### EXERCISE BRIEF
The required output consists solely of the lines from the top of the listing through the line containing "Customize (1069, 2495)", transcribed exactly.

*** EXERCISE INPUT

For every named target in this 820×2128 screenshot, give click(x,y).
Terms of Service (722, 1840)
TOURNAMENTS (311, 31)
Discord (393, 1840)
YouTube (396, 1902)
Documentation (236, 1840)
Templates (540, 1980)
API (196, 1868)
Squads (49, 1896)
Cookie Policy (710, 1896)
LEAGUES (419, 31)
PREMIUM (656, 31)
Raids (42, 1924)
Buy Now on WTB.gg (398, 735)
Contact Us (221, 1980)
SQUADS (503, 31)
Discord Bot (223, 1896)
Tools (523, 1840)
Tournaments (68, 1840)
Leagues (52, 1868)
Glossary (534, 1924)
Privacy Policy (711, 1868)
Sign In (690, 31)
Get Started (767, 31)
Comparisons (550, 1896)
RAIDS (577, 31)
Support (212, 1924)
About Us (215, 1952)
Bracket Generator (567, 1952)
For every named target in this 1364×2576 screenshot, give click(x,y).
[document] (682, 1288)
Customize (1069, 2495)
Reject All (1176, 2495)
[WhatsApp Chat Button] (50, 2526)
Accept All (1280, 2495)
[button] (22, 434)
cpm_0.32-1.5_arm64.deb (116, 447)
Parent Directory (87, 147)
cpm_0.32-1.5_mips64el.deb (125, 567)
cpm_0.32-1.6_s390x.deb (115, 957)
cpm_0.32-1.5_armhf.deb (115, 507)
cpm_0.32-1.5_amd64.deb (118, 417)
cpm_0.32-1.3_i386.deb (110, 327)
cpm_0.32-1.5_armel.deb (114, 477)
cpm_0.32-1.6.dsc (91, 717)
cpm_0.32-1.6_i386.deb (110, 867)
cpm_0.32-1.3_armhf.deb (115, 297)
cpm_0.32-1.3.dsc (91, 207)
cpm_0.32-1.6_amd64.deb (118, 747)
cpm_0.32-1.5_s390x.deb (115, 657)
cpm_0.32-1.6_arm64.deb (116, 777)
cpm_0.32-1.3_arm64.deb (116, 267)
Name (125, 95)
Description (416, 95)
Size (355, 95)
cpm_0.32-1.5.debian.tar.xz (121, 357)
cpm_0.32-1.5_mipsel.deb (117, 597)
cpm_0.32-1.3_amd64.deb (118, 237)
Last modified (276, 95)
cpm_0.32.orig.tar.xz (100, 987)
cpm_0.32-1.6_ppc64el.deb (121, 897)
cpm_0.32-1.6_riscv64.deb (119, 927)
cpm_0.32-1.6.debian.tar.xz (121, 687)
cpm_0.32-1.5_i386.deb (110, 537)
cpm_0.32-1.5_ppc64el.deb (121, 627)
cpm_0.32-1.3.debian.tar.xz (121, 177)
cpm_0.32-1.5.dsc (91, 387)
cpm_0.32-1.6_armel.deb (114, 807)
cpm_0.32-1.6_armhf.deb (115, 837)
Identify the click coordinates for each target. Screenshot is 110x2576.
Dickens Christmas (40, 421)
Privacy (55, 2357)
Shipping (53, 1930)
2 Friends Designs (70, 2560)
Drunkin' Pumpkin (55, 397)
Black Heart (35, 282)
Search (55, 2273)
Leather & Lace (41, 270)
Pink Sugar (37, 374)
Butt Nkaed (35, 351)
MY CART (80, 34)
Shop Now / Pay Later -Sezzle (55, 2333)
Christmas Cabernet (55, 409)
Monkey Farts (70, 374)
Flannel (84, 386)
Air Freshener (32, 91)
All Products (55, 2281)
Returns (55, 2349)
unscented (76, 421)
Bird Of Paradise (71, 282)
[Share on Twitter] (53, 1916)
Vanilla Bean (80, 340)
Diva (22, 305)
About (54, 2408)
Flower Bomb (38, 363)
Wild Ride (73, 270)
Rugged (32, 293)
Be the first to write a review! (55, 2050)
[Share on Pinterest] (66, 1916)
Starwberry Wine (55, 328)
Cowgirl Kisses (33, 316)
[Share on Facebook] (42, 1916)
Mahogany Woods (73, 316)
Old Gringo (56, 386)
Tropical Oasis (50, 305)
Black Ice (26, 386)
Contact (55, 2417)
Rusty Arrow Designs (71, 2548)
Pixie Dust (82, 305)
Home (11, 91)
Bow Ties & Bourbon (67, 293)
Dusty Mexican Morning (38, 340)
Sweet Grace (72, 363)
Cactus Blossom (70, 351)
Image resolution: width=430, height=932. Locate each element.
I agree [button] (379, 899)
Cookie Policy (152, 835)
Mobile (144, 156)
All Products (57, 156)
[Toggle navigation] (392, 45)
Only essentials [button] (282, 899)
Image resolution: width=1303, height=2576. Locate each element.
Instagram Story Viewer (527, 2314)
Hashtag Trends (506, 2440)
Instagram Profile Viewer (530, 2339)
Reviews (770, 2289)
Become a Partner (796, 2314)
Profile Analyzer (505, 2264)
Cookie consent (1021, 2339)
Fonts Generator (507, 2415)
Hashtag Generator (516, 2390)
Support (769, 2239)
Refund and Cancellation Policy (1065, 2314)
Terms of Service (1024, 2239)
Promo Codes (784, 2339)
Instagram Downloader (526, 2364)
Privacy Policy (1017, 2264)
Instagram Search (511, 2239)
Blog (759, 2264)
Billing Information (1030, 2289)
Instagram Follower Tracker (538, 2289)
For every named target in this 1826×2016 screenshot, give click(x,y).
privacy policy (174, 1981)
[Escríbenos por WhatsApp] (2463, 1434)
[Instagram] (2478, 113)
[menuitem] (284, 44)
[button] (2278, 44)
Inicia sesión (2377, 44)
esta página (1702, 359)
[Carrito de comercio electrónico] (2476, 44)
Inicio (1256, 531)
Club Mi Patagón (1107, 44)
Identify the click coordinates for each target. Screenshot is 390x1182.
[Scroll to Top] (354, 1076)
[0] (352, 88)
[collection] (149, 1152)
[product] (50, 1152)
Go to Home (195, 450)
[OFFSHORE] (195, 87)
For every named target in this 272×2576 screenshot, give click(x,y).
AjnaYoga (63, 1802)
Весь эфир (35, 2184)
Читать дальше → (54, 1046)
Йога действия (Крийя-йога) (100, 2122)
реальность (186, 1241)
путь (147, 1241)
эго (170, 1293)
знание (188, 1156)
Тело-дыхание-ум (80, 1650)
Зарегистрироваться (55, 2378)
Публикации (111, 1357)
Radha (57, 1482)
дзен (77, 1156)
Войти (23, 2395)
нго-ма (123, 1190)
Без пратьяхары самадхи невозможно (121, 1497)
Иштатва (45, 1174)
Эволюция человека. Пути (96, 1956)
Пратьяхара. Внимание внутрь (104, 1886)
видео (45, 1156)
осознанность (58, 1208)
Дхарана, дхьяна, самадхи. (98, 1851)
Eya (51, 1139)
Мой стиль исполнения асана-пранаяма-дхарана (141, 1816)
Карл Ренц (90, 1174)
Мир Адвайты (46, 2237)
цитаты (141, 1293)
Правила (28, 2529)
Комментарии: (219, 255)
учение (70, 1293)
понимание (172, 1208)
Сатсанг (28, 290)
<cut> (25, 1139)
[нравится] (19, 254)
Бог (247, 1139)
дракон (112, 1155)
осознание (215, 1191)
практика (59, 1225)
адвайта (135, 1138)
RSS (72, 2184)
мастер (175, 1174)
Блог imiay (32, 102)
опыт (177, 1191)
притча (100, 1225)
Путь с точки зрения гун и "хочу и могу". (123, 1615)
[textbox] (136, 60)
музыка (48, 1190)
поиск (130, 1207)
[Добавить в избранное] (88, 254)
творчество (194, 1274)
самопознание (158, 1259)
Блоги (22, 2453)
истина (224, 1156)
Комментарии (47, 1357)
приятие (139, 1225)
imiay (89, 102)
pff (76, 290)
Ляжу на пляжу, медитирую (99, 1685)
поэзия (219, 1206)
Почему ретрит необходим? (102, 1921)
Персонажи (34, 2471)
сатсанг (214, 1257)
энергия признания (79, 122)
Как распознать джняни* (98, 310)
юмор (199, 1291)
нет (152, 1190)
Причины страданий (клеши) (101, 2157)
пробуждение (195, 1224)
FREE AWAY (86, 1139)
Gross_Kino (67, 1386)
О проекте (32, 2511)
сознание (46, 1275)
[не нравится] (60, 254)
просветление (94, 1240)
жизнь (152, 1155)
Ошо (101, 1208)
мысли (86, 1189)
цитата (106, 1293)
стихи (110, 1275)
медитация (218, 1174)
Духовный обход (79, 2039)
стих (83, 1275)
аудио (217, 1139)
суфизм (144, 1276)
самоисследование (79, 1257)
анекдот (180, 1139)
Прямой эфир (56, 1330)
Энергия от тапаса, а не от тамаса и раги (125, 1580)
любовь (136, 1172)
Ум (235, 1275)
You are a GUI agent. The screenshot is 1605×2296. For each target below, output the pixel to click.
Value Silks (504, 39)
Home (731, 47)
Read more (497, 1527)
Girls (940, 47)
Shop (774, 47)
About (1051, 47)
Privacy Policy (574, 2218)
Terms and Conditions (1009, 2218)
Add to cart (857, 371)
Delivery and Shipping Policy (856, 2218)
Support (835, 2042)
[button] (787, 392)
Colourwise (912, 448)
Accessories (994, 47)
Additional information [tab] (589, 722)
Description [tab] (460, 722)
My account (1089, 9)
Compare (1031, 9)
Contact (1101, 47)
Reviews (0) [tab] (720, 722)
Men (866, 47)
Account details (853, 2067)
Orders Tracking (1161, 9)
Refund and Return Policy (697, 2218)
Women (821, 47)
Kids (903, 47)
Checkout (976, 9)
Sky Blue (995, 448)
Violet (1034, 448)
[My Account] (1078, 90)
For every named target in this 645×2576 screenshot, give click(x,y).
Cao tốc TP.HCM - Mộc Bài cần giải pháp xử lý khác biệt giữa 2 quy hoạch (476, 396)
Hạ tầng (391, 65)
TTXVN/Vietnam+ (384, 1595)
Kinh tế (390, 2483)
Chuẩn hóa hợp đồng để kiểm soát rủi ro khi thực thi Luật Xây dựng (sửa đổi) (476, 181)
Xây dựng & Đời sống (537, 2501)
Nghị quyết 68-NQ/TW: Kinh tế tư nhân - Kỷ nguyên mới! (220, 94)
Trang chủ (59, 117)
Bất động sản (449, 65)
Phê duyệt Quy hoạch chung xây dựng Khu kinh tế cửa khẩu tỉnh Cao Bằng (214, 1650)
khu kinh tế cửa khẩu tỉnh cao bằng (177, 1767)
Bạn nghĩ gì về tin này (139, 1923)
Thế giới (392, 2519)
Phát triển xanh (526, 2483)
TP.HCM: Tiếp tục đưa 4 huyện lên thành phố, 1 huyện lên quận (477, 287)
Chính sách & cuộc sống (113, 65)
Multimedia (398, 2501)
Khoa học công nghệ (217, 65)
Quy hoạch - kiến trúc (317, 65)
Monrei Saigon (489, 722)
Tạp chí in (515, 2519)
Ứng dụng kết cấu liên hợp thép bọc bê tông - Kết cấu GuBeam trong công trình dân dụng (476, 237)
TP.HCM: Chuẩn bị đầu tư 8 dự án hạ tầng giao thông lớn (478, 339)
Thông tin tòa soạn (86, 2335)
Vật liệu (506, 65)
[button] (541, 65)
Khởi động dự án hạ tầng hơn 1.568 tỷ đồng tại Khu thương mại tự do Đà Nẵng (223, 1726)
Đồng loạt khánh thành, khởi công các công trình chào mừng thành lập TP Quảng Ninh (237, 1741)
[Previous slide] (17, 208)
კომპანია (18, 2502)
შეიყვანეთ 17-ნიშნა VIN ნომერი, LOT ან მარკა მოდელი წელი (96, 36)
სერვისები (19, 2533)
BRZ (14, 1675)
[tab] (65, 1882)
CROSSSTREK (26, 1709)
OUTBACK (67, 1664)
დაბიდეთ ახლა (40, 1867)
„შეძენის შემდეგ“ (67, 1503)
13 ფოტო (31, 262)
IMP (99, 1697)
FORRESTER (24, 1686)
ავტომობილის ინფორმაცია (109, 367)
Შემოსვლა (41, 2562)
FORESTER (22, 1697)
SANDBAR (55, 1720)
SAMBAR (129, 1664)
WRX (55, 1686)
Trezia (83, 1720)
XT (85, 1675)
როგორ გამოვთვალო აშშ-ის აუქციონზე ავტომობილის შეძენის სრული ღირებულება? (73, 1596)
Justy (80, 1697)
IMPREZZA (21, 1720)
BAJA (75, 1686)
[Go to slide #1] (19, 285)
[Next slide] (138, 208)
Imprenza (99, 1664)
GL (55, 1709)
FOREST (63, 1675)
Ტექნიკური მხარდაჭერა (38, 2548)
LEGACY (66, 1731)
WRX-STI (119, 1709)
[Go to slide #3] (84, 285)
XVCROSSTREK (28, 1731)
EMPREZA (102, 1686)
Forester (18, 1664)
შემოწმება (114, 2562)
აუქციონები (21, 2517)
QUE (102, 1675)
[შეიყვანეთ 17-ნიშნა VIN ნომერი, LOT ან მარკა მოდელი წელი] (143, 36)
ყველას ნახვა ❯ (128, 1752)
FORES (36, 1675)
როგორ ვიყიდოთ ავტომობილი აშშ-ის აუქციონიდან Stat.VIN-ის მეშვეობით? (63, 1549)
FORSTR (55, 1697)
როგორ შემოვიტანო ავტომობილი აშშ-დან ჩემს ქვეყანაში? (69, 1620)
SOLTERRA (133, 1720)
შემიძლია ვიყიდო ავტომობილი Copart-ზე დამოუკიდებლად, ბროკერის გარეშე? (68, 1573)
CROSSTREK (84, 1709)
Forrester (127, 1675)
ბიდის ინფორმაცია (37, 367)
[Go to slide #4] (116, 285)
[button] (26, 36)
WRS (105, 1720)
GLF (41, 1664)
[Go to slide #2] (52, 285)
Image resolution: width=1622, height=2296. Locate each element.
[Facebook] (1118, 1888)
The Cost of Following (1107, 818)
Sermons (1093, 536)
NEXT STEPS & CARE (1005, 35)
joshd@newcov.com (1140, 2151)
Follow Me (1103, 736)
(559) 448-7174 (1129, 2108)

******

### OUTPUT OF THE TASK
For every named target in this 820×2128 screenshot, give click(x,y).
Terms of Service (722, 1840)
TOURNAMENTS (311, 31)
Discord (393, 1840)
YouTube (396, 1902)
Documentation (236, 1840)
Templates (540, 1980)
API (196, 1868)
Squads (49, 1896)
Cookie Policy (710, 1896)
LEAGUES (419, 31)
PREMIUM (656, 31)
Raids (42, 1924)
Buy Now on WTB.gg (398, 735)
Contact Us (221, 1980)
SQUADS (503, 31)
Discord Bot (223, 1896)
Tools (523, 1840)
Tournaments (68, 1840)
Leagues (52, 1868)
Glossary (534, 1924)
Privacy Policy (711, 1868)
Sign In (690, 31)
Get Started (767, 31)
Comparisons (550, 1896)
RAIDS (577, 31)
Support (212, 1924)
About Us (215, 1952)
Bracket Generator (567, 1952)
For every named target in this 1364×2576 screenshot, give click(x,y).
[document] (682, 1288)
Customize (1069, 2495)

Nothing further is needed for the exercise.